(Send contributions to mbrill@datacolor.com)
When I was at MIT, I learned what it meant to call something “a hack.” The term referred to a patch in software (or hardware) that was ad hoc but clever and fixed a problem. There are many other definitions of “hack” (the noun), but I don’t use those here. To me, “hack” is not necessarily pejorative, but descriptive.
In color engineering there have been many hacks, originating even before the term “color engineering” was popular. Two rather good ones are Cal McCamy’s approximation for correlated color temperature of a light given its chromaticity [1] and the CIELAB L* function as an approximate inversion of a fifth-degree polynomial that characterized the Munsell Renotation System lightness scale [2].
Just for fun, I now ask you: What is the oldest hack in color engineering? One could nominate Newton’s representation of color as a closed circle. Newton must have been aware that the purples are not elementary colors that he could see with his prisms. But Newton and others may have adopted the circle as an instructive idealization, and that is not a hack.
To get the ball rolling (I expect hundreds of reader responses), I nominate the object-color tristimulus value (X, Y or Z, for any illuminant and observer you like). This quantity is defined as a specific ratio (see ASTM E-308, any edition). The numerator is the wavelength integral of the product of illuminant power density, reflectance and color-matching function (generally x-bar, y-bar or z-bar). The denominator is the wavelength integral of the product of the illuminant power density and the function y-bar. There’s also a factor of 100, but that doesn’t matter.
What problem does this definition cleverly solve? In a single stroke, it renders the object-color tristimulus value dimensionless and independent of the absolute light intensity, as is its cousin – the emissive-mode tristimulus value. (This latter fact emerges from the grounding of emissive-mode tristimulus values on the emissive-mode color-matching experiments that underlie basic colorimetry. In a short paper I just submitted to Color Research and Application, I explain how the titration in a color match leads to cancelation of all dimensions.) Creating the object-mode ratio makes the tristimulus values from reflected lights appear comparable to the values from emitted lights and emissive displays. Certainly color-matching equivalence classes of reflected lights are not disturbed by the ratio. But, as many color-management experts have warned, we should be careful in asserting exact colorimetric color reproduction between emissive and reflective media. For one thing, only the reflective tristimulus space has an unambiguous white point.

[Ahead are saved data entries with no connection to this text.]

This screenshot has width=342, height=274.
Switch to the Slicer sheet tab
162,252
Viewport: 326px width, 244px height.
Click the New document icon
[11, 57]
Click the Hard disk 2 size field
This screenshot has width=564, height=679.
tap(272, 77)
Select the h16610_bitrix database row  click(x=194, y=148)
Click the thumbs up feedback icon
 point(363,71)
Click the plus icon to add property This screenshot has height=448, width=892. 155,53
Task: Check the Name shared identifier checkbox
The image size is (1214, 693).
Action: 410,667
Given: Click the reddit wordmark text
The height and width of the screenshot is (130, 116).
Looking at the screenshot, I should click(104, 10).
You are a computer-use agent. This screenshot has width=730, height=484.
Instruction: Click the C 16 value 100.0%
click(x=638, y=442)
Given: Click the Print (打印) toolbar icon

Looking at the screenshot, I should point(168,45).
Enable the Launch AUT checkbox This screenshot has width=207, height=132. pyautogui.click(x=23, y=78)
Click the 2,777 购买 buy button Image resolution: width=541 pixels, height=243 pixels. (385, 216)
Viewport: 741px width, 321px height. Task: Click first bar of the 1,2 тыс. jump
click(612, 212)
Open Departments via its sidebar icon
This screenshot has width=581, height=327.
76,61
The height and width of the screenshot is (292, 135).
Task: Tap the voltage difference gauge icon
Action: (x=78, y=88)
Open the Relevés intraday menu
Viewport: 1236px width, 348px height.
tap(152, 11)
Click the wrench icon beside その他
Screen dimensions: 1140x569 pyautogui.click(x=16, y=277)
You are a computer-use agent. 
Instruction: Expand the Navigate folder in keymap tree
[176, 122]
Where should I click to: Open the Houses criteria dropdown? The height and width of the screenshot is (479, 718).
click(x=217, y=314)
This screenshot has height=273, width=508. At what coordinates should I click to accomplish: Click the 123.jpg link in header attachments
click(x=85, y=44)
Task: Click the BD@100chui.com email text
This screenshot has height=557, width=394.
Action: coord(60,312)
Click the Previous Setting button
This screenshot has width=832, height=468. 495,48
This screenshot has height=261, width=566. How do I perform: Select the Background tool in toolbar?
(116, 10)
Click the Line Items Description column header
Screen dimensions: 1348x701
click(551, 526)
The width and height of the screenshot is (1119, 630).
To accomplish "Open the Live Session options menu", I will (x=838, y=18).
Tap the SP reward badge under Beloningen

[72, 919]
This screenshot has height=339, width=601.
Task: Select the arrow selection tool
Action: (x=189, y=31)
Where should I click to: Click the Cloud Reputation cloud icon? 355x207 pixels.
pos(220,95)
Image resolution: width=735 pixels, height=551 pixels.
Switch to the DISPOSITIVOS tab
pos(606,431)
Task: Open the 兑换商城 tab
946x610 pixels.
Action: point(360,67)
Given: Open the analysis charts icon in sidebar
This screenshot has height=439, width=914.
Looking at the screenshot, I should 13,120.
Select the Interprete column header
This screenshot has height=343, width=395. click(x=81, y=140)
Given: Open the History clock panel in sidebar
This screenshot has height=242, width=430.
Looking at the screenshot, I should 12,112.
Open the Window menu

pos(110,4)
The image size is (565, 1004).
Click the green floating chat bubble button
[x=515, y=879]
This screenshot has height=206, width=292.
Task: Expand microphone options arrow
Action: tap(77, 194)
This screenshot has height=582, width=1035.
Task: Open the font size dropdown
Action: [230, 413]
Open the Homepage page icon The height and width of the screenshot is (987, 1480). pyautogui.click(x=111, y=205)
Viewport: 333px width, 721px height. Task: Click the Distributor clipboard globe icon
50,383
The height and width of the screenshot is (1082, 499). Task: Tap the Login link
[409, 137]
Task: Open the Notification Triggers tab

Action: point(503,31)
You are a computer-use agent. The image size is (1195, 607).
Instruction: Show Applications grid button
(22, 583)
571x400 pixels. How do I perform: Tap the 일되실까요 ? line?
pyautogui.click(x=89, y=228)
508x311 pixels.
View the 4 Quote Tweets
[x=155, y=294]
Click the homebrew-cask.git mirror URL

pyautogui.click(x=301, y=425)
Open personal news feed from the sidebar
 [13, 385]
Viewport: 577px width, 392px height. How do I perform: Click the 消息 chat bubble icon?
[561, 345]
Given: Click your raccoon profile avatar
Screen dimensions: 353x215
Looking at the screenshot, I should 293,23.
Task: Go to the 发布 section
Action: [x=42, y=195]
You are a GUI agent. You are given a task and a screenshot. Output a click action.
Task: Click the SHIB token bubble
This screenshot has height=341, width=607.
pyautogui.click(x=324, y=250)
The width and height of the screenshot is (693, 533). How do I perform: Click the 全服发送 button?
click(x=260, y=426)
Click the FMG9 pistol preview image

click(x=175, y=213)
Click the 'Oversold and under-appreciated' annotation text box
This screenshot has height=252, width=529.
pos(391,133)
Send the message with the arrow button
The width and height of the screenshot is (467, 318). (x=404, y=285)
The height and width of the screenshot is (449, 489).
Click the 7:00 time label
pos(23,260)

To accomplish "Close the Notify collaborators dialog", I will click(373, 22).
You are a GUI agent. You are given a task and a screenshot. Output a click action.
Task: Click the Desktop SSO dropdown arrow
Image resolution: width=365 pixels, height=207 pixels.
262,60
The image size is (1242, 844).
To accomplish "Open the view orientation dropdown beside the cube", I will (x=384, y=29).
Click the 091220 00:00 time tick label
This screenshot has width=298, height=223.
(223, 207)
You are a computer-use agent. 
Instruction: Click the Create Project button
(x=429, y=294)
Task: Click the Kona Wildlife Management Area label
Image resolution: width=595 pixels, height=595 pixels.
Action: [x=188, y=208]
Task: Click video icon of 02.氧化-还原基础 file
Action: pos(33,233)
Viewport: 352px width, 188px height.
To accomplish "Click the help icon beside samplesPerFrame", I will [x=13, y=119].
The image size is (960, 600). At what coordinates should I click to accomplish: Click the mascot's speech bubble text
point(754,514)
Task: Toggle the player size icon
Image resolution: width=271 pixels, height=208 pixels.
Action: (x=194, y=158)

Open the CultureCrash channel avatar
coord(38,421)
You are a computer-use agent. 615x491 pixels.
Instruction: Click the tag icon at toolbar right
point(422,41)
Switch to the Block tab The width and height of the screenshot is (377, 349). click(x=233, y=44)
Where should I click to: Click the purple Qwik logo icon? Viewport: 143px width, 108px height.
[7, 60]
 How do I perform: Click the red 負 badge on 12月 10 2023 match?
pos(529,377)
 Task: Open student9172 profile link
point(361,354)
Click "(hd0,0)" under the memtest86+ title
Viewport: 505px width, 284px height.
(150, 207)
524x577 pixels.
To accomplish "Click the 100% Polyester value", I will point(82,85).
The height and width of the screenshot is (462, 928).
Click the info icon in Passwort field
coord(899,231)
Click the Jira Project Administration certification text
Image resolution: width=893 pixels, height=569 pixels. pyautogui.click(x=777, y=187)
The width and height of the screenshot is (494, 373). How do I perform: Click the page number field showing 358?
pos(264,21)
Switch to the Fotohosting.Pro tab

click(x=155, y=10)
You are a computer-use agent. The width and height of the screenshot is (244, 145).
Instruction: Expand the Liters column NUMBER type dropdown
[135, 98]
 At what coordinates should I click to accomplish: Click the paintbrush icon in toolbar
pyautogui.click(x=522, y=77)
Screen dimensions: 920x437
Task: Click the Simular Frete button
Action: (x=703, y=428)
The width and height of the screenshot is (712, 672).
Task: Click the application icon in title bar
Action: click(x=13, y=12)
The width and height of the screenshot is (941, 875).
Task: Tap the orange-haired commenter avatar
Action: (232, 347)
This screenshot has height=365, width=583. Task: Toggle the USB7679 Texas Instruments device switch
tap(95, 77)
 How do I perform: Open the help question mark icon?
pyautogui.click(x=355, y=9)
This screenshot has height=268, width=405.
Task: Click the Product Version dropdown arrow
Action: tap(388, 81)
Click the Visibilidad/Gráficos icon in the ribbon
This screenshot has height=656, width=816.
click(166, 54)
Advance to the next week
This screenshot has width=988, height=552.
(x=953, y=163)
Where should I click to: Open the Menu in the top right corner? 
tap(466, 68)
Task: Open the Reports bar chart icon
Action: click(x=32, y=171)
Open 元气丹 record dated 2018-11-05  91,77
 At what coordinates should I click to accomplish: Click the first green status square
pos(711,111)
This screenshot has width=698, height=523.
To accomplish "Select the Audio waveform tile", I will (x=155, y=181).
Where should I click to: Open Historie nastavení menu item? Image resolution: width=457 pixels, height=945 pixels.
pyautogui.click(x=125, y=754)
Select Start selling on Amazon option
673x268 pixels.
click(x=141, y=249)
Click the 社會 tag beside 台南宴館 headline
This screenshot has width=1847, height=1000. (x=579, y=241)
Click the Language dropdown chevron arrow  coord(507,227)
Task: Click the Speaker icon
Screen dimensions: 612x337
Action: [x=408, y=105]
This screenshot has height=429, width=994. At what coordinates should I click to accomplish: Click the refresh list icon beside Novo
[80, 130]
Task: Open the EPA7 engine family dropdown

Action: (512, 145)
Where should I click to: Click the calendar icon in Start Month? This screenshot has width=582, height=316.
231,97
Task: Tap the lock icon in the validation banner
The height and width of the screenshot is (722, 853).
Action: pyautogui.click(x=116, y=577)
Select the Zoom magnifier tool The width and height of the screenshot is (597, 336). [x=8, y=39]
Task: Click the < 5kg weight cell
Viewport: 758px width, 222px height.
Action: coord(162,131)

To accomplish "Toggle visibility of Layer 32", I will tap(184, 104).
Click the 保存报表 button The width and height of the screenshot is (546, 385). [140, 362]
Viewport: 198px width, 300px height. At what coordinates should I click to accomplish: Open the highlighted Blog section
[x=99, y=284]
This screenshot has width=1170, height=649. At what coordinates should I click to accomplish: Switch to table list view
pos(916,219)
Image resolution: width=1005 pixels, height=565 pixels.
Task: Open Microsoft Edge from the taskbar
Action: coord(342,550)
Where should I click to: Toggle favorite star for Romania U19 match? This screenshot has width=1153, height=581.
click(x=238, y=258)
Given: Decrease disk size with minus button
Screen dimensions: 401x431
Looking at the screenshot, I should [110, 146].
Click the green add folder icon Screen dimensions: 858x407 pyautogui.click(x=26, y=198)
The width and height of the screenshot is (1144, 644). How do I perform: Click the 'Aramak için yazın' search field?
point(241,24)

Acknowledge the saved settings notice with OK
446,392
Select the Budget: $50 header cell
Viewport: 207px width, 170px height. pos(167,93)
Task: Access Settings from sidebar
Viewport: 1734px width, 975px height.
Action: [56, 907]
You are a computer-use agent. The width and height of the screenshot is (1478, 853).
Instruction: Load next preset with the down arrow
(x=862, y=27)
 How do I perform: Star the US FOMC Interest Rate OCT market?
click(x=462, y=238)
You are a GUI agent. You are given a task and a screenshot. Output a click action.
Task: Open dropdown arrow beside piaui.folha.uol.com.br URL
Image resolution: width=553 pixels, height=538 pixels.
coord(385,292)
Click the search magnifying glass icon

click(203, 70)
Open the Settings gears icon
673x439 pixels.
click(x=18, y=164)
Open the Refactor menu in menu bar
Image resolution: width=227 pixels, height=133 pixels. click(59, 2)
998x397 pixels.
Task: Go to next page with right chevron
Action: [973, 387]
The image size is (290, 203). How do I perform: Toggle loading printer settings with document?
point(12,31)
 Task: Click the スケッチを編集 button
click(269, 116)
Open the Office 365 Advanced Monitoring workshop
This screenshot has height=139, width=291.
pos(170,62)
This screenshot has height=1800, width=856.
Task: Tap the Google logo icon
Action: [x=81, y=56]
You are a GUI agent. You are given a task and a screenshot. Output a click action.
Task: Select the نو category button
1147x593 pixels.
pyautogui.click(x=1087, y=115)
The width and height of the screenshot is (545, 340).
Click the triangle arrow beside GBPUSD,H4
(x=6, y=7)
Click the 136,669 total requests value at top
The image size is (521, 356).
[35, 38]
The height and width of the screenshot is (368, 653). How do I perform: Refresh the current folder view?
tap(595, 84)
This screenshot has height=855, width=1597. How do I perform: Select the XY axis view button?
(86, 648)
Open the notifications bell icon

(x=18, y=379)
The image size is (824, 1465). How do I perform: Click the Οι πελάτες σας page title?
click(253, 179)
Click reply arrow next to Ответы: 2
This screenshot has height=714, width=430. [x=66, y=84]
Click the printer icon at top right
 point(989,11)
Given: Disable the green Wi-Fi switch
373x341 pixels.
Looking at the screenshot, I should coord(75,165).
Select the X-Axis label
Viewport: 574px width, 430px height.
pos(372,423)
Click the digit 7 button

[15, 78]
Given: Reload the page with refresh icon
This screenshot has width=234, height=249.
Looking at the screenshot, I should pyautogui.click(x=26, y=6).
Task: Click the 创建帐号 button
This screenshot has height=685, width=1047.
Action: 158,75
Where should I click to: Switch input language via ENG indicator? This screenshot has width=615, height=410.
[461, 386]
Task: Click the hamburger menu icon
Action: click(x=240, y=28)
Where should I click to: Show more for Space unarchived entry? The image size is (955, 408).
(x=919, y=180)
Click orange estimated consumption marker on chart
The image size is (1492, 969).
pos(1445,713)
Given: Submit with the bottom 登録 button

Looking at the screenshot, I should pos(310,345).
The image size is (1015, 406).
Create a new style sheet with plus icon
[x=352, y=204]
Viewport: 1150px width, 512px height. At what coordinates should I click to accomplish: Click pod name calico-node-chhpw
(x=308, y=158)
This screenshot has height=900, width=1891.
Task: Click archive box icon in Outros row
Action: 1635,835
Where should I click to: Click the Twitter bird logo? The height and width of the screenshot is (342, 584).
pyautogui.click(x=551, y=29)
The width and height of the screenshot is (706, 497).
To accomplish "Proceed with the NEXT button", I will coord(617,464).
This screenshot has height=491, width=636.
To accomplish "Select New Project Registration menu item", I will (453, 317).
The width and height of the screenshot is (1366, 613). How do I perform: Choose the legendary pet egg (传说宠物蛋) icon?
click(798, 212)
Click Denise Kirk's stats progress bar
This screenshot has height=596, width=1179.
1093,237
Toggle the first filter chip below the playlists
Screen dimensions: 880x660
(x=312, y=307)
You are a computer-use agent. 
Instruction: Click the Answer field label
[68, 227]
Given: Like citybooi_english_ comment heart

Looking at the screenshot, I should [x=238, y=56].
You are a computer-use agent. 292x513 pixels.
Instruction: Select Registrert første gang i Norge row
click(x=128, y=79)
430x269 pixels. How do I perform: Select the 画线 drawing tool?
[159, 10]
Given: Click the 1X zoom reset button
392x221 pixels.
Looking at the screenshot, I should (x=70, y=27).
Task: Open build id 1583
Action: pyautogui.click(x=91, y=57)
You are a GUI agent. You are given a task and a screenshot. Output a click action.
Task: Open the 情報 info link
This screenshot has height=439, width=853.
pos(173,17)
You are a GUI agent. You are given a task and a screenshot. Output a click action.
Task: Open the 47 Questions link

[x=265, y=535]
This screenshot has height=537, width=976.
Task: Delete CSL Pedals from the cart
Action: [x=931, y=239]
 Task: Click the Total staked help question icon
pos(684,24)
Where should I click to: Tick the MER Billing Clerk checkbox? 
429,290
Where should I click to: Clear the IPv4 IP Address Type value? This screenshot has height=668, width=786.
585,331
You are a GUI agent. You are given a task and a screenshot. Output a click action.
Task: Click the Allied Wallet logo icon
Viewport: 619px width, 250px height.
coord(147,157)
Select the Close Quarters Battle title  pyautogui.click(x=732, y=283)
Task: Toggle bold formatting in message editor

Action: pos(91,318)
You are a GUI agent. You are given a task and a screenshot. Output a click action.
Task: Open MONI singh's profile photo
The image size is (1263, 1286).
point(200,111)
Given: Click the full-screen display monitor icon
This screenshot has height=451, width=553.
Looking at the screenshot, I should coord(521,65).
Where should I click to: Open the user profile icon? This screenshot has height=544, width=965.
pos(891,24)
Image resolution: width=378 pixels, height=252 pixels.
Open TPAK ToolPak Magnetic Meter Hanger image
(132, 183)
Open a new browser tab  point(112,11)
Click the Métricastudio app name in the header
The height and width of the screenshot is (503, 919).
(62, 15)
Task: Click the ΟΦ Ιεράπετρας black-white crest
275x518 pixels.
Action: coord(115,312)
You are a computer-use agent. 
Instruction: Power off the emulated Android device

How is the object-color tristimulus value a hack? It is ad hoc, solves the units problem, and is clever enough to survive generations of standards bodies like the ASTM and the CIE. The ad hoc quality manifests when we observe that the object-color tristimulus values have a distinct and asymmetric dependence on Y wrought by the denominator, yet that asymmetry was not based on color matching (as should befit a true tristimulus value). Furthermore, as the current object-color tristimulus value is a ratio between two spectrum integrals, it will have a weird illuminant-invariance such as I have found for Von Kries adapted tristimulus values [3] and band ratios [4]. If the illuminant is restricted to a finite linear function space, changing its coefficients will not alter the object-color tristimulus value if the reflectance is outside a forbidden function subspace. There’s no room for such games in the emissive-mode tristimulus values.
So that is why I consider the object-color tristimulus value as a hack. My only remaining question is, how old is it? Wyszecki and Stiles [5] point to the dawn of the 1931 CIE system of colorimetry. I have not investigated further, but it’s entirely possible that this hack precedes not only the term “color engineering,” but also the name “tristimulus value” itself. I’ll leave that subject to serious historians in our ranks.
[1] McCamy CS, Color Res Appl 17 (1992), 142-144 (with erratum in Color Res Appl 18 (1993), 150.
[2] Newhall SM, Nickerson D and Judd DB, Final report of the OSA subcommittee on spacing of the Munsell colors, J Opt Soc Am 33 (1943), 385-418.
[3] Brill MH, Minimal Von-Kries illuminant invariance, Color Res Appl 33 (2008), 320-323.
[4] Brill MH, "Can color-space transformation improve color computations other than von Kries?" in: Human Vision, Visual Processing, and Digital Display IV, J. P. Allebach and B. E. Rogowitz, Editors, Proc. SPIE 1913,485-494 (1993).
[5] Wyszecki G and Stiles WS, Color Science, 1st ed. New York: Wiley, 1967, p. 279.